WHAT TO DO: All lines from the one containing "Image resolution: width=592" through the last line below must be duplicated exactly, with nothing outside that span.

DATASET CONTENT:
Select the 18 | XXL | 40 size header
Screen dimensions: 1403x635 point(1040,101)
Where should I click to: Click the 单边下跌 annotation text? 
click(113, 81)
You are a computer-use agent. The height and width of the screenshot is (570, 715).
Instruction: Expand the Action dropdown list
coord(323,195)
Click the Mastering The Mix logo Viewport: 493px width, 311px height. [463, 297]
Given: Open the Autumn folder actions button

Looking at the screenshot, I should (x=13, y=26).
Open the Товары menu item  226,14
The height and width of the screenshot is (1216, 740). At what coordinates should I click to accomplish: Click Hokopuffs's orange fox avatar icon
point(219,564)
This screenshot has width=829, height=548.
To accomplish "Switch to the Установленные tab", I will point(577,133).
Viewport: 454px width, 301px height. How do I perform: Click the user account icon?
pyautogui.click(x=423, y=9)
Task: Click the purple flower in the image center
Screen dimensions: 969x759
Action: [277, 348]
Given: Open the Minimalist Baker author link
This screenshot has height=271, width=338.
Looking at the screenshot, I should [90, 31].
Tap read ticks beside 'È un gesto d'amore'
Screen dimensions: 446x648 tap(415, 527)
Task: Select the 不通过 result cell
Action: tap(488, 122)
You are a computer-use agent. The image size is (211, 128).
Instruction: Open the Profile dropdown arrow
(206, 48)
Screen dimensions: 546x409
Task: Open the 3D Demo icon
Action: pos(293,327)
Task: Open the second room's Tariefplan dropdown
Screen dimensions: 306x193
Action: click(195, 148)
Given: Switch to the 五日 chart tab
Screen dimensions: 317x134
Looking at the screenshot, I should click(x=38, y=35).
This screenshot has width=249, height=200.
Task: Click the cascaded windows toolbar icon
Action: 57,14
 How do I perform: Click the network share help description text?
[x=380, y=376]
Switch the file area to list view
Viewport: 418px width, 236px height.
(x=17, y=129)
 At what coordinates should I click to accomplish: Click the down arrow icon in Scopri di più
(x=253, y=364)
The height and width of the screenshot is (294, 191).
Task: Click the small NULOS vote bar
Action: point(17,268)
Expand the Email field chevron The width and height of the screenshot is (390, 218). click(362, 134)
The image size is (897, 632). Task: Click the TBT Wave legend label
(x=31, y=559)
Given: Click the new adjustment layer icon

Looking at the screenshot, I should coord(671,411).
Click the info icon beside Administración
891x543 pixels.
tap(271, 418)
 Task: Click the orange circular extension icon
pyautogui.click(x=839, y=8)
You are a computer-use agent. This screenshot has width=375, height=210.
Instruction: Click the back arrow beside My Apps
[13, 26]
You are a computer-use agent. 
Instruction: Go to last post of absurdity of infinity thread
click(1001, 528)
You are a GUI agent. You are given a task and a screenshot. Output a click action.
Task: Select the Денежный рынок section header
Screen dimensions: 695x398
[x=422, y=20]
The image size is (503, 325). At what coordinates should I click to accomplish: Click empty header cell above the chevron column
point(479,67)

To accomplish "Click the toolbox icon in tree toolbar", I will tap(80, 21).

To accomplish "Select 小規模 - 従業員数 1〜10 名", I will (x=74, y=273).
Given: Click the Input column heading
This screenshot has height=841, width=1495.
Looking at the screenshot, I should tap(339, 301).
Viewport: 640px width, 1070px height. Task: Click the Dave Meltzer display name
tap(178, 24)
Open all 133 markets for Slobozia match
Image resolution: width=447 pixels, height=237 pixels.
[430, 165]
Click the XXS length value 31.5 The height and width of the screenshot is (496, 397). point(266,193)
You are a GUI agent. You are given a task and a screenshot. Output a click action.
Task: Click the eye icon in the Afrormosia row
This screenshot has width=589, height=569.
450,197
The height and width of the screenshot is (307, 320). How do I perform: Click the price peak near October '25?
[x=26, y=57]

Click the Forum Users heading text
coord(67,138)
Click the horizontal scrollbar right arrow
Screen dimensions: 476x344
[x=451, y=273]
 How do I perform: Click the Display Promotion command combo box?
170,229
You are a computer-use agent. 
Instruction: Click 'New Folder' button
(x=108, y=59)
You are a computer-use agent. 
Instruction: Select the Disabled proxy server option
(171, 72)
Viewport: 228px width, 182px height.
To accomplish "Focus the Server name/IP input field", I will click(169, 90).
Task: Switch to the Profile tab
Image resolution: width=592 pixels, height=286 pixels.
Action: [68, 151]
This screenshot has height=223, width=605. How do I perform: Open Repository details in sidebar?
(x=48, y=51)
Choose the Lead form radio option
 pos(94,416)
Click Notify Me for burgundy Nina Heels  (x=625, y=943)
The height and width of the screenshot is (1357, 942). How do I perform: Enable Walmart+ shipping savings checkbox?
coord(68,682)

ANSWER TO THIS TASK:
Image resolution: width=592 pixels, height=286 pixels.
Action: [68, 151]
This screenshot has height=223, width=605. How do I perform: Open Repository details in sidebar?
(x=48, y=51)
Choose the Lead form radio option
 pos(94,416)
Click Notify Me for burgundy Nina Heels  (x=625, y=943)
The height and width of the screenshot is (1357, 942). How do I perform: Enable Walmart+ shipping savings checkbox?
coord(68,682)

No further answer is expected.